Het materialenpaspoort is nog in ontwikkeling. Het Rijksvastgoedbedrijf en Rijkswaterstaat
voeren praktijkproeven uit met materialenpaspoorten. Daarnaast zijn er private initiatieven.
Ik zal u hierover na de zomer in een separate brief nader informeren. In antwoord
op vraag 40 is beschreven hoe het Rijksvastgoedbedrijf gebruik maakt van paspoorten.
2. Wat zijn uw inspanningen om ook bij grootschalige renovaties van gebouwen die tot
de fundering worden gestript verduurzamingsmaatregelen te verplichten?
Voor deze gebouwen gelden de Bouwbesluit-eisen ten aanzien van ingrijpende renovatie.
Deze eisen liggen op hetzelfde niveau als de nieuwbouweisen.
3. In hoeverre bereiken we de doelen voor 2030 en 2050 voor CO2-reductie van de gebouwde omgeving met de maatregelen in de langetermijn strategie?
Uit de doorrekening van de afspraken in het Klimaatakkoord door het Planbureau voor
de Leefomgeving blijkt dat het mogelijk is om met deze afspraken de doelen voor 2030
te halen.
Het tussendoel voor 2030, 49% CO2 reductie, is zodanig gekozen dat vervolgens het doel van een CO2-arme Gebouwde Omgeving in 2050 binnen bereik is.
4. Hoe wordt het effect van alle instrumenten gemonitord om voldoende informatie te
hebben wanneer tussentijds moet worden bijgestuurd?
Op dit moment wordt de monitor Klimaatbeleid ontwikkeld door de Minister van Economische
Zaken en Klimaat en de betrokken departementen.
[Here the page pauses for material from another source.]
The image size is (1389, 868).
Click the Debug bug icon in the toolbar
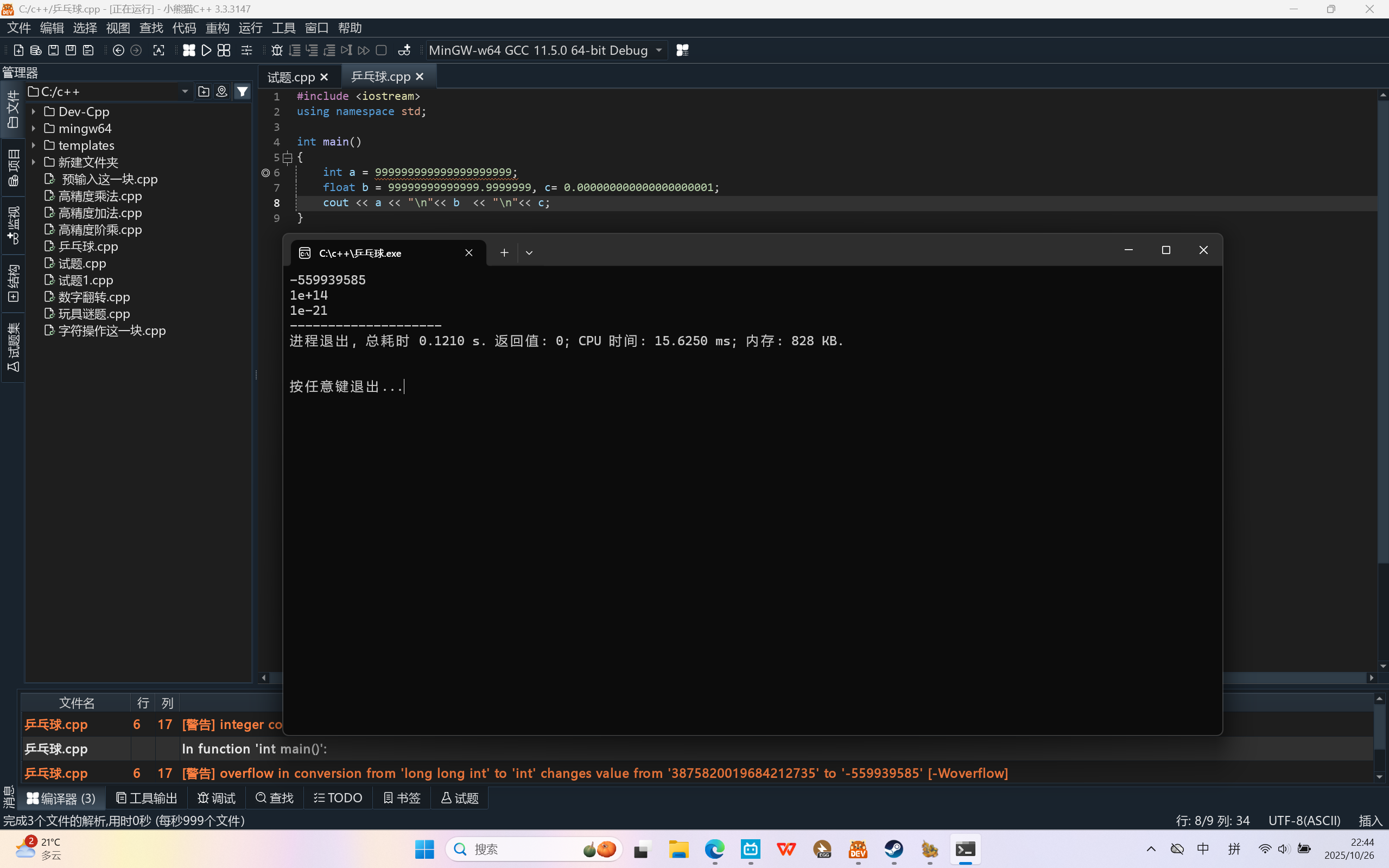pos(277,50)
In de monitor Klimaatbeleid wordt
over de breedte van het Klimaatbeleid gerapporteerd over de voortgang. De gebouwde
omgeving is een van de sectoren die in de monitor aan bod komt. Deze zal in oktober
worden verstuurd. Er wordt gemonitord op vier niveaus, te weten i) uitvoering van
beleid en afspraken, ii) voorwaarden voor de transitie, iii) zichtbare (gedrags)verandering
en iv) relevante resultaten. Door deze opbouw kan tijdig worden gesignaleerd waar
knelpunten kunnen ontstaan, bijvoorbeeld als het aantal aangevraagde vergunningen
achterblijft of wettelijke kaders niet op tijd op orde zijn. De monitor Klimaatbeleid
kijkt terug en geeft geen CO2-projecties. In die zin is de monitor complementair aan de Klimaat- en Energieverkenning
van het PBL.
5. Wat doet u speciaal gericht op de particuliere huurwoningen (niet zijnde woningcorporatiewoningen)
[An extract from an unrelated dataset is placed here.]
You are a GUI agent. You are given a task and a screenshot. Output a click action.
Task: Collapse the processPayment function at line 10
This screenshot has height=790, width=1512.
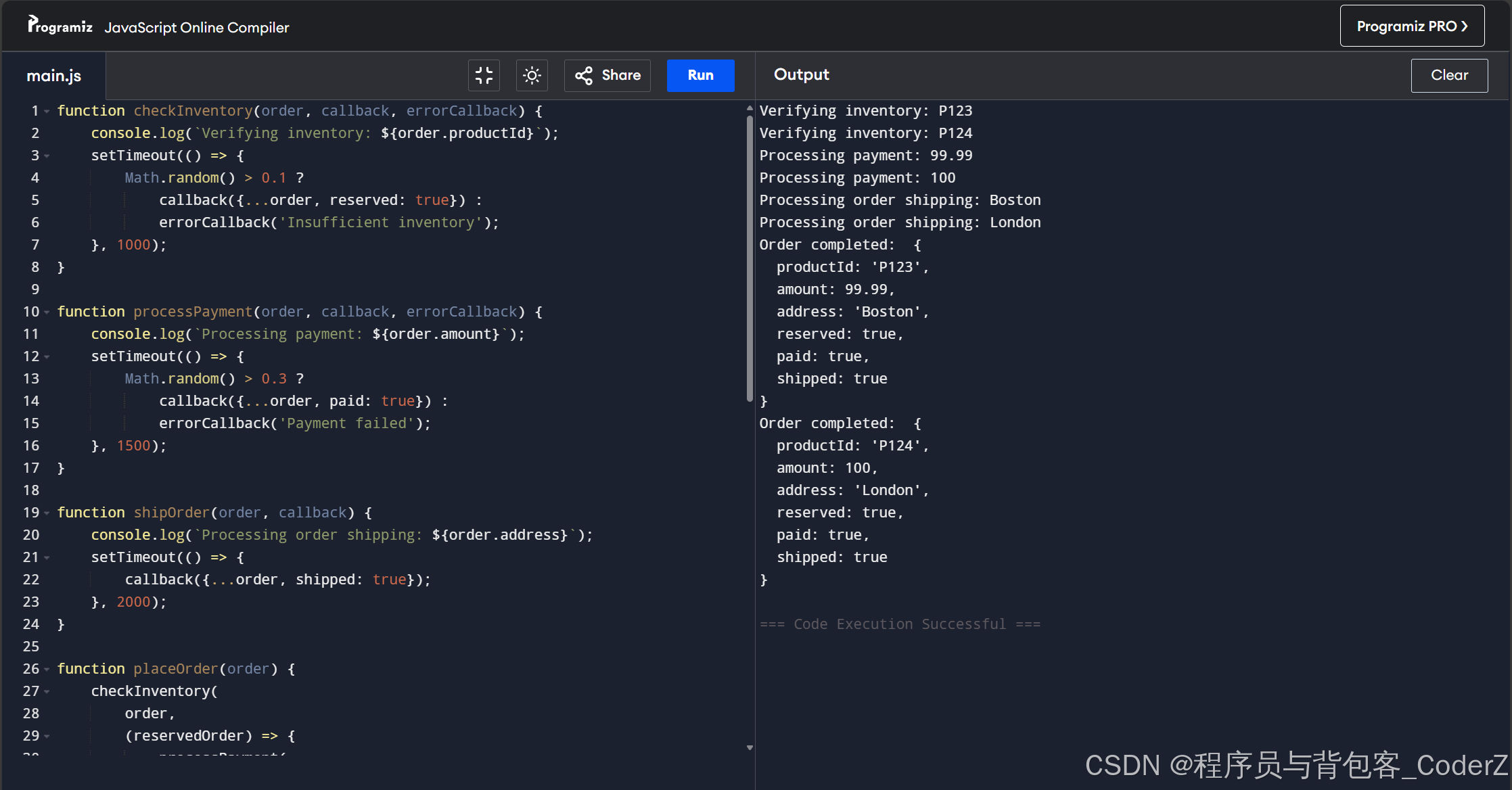point(47,312)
die achterblijven in duurzaamheid?
In het Klimaatakkoord is de afspraak gemaakt te onderzoeken hoe het huurbeleid en
de huurregelgeving kunnen worden aangepast zodat deze is toegesneden op de energietransitie.
Ik ben daarover in overleg gegaan met de direct betrokken sectororganisaties waaronder
Vastgoed Belang. Het gaat daarbij onder meer over het instemmingsrecht van huurders,
het initiatiefrecht van huurders, het woningwaarderingsstelsel. Ik verwacht u na de
zomer over dit overleg te kunnen informeren.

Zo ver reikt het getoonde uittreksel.